這是ICLR2018的一篇具有影響力的論文,和它的兄弟篇Spectral normalization 都是一個作者寫的,對GAN的發展具有挺大的影響,極大的穩定了gan的訓練,也是理論性很強的論文,有很多公式推導。這篇博客不會涉及到原理部分。我僅參照論文給出的結構圖,梳理一下今天啃的硬骨頭。
- Categorical Conditional BatchNorm是個啥?
- 如何將條件信息y通過projection的方式融入判別器?
上述兩個問題對應瞭如何分別將條件信息y使用batch norm和projection的方式融合進生成器和判別器,這是不同於concat的方式融合的。

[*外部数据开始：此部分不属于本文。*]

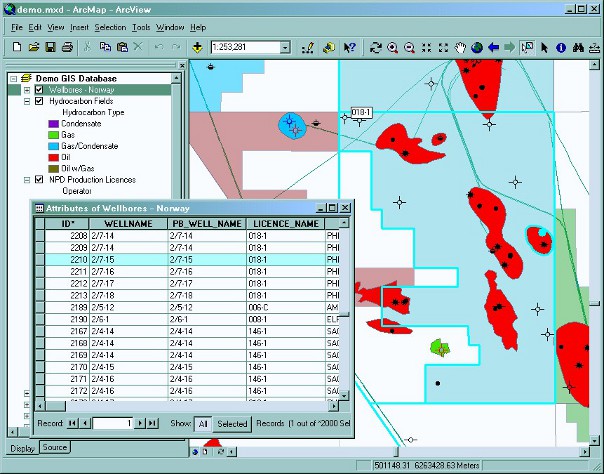This screenshot has width=604, height=474.
Task: Select the Identify tool icon
Action: [560, 47]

先看Categorical Conditional BatchNorm
Categorical Conditional BatchNorm
class ConditionalBatchNorm2d(nn.BatchNorm2d):
"""Conditional Batch Normalization"""
def __init__(self, num_features, eps=1e-05, momentum=0.1,
affine=False, track_running_stats=True):
super(ConditionalBatchNorm2d, self).__init__(
num_features, eps, momentum, affine, track_running_stats
)
def forward(self, input, weight, bias, **kwargs):
self._check_input_dim(input)
exponential_average_factor = 0.0
if self.training and self.track_running_stats:
self.num_batches_tracked += 1
if self.momentum is None: # use cumulative moving average
exponential_average_factor = 1.0 / self.num_batches_tracked.item()

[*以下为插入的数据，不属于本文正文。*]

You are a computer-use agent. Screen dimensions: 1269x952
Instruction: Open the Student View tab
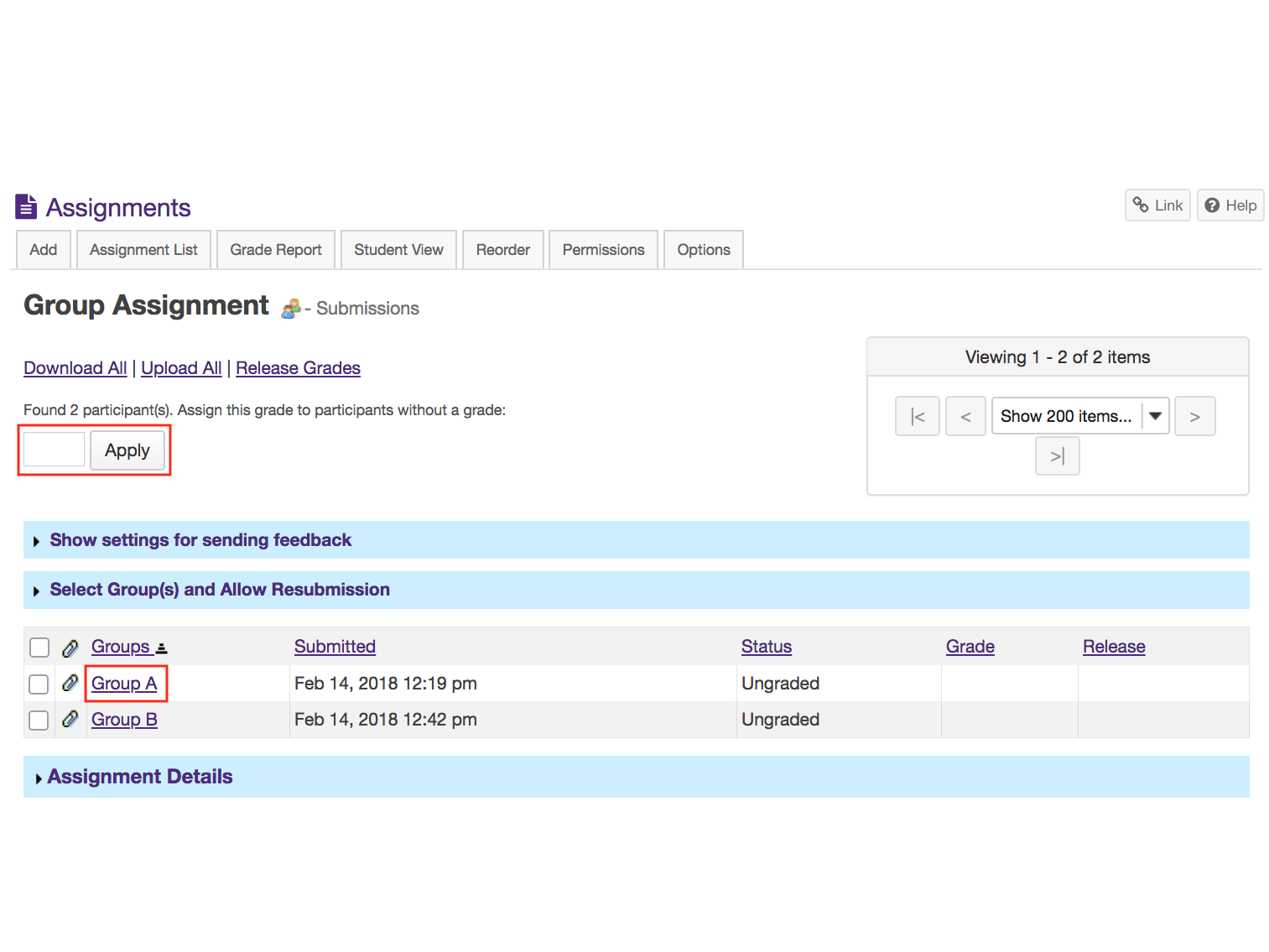click(398, 249)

else: # use exponential moving average
exponential_average_factor = self.momentum
output = F.batch_norm(input, self.running_mean, self.running_var,
self.weight, self.bias,
self.training or not self.track_running_stats,
exponential_average_factor, self.eps)
if weight.dim() == 1:
weight = weight.unsqueeze(0)
if bias.dim() == 1:
bias = bias.unsqueeze(0)
size = output.size()
weight = weight.unsqueeze(-1).unsqueeze(-1).expand(size)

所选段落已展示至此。